Second, the Supreme Court has made clear that “unique circumstances” are not an exception to the standing requirement. Clayton, 691 So.2d at 1068. Third, a city charter does not rise to the level of the Florida Constitution for purposes of creating an exception to standing. Unlike the taxing and spending provisions of the Constitution, a city charter cannot expand or contract the principle of standing which ultimately sounds in the express separation of powers provision of Article II, Section 3 of the Florida Constitution.

Fourth, cases recognizing the standing of property owners and residents to challenge zoning decisions do not create an exception to the special injury requirement, they simply identify a type of special injury.

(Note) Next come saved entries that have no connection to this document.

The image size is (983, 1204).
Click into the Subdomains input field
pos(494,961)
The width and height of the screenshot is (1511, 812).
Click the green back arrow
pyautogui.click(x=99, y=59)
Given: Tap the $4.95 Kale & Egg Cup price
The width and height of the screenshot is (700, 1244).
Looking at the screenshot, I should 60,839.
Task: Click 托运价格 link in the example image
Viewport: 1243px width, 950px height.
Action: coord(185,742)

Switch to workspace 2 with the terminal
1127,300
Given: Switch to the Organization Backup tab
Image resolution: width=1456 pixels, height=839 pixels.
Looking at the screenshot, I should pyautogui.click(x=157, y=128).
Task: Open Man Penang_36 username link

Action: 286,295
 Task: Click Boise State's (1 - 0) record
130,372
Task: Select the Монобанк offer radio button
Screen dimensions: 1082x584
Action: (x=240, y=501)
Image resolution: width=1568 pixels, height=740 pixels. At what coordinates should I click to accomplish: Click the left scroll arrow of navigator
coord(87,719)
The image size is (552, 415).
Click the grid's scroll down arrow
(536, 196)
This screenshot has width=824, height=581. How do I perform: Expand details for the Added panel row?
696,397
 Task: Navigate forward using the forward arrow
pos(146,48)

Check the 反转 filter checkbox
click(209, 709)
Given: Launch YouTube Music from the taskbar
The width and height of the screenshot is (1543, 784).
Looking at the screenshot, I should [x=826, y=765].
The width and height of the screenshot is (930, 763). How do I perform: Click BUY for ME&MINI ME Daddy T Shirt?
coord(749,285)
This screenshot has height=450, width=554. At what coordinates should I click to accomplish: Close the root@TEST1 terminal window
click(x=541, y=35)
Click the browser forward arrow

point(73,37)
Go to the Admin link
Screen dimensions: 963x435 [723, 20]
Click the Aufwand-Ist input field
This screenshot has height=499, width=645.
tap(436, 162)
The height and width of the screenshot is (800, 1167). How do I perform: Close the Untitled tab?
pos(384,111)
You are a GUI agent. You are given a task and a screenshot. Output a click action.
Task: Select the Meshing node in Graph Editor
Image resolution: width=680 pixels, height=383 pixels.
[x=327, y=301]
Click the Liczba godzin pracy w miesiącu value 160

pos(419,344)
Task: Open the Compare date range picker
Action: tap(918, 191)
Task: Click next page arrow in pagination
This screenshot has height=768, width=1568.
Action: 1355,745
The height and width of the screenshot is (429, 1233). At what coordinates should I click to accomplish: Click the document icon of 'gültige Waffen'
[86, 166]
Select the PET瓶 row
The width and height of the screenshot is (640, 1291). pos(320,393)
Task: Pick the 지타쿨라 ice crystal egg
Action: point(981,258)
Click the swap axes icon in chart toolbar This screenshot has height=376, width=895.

Renard v. Dade Cnty., 261 So.2d 832, 837 (Fla.1972) (“An aggrieved or adversely affected person having standing to sue is a person who has a legally recognizable interest which is or will be affected by the action of the zoning authority in question. The interest may be one shared in common with a number of other members of the community as where an entire neighborhood is affected, but not every resident and property owner of a municipality can, as a general rule, claim such an interest.”).

Finally, the argument that Solares must have standing because otherwise no one would have standing is the perennial argument of parties that lack standing. It presents the same reoccurring question with the same reoccurring answer. Even if one accepts the doubtful assumption that no one else has standing, Solares's argument in this regard has been rejected repeatedly by such authority as the United States Supreme Court, as recently as 2013: “[t]he assumption that if respondents have no standing to sue, no one would have standing, is not a reason to find standing.” Clapper v. Amnesty Int'l USA, 133 S.Ct. 1138, 1142 (2013) (citations and quotations omitted); Schlesinger v. Reservists Comm. to Stop the War, 418 U.S. 208, 227 (1974) (“The assumption that if respondents have no standing to sue, no one would have standing, is not a reason to find standing.”). If accepted, Solares's argument would reduce standing to a nullity. Valley Forge Christian Coll. v. Ams. United for Separation of Church & State, Inc ., 454 U.S. 464, 489 (1982) (rejecting the argument that standing must be allowed to a party if no one else has standing because “[t]his view would convert standing into a requirement that must be observed only when satisfied”).

These United States Supreme Court cases interpreting standing under the federal constitution while obviously not binding on a Florida court's interpretation of standing under the Florida constitution are nevertheless persuasive. Florida courts often look to federal cases when resolving issues of standing. See e.g., Dep't of Educ. v. Lewis, 416 So.2d 455, 459 (Fla.1982) (citing to Flast v. Cohen, 392 U.S. 83, 88 (1968), for the proposition that taxpayers have standing to challenge statute alleged to exceed specific constitutional limits on the taxing and spending power).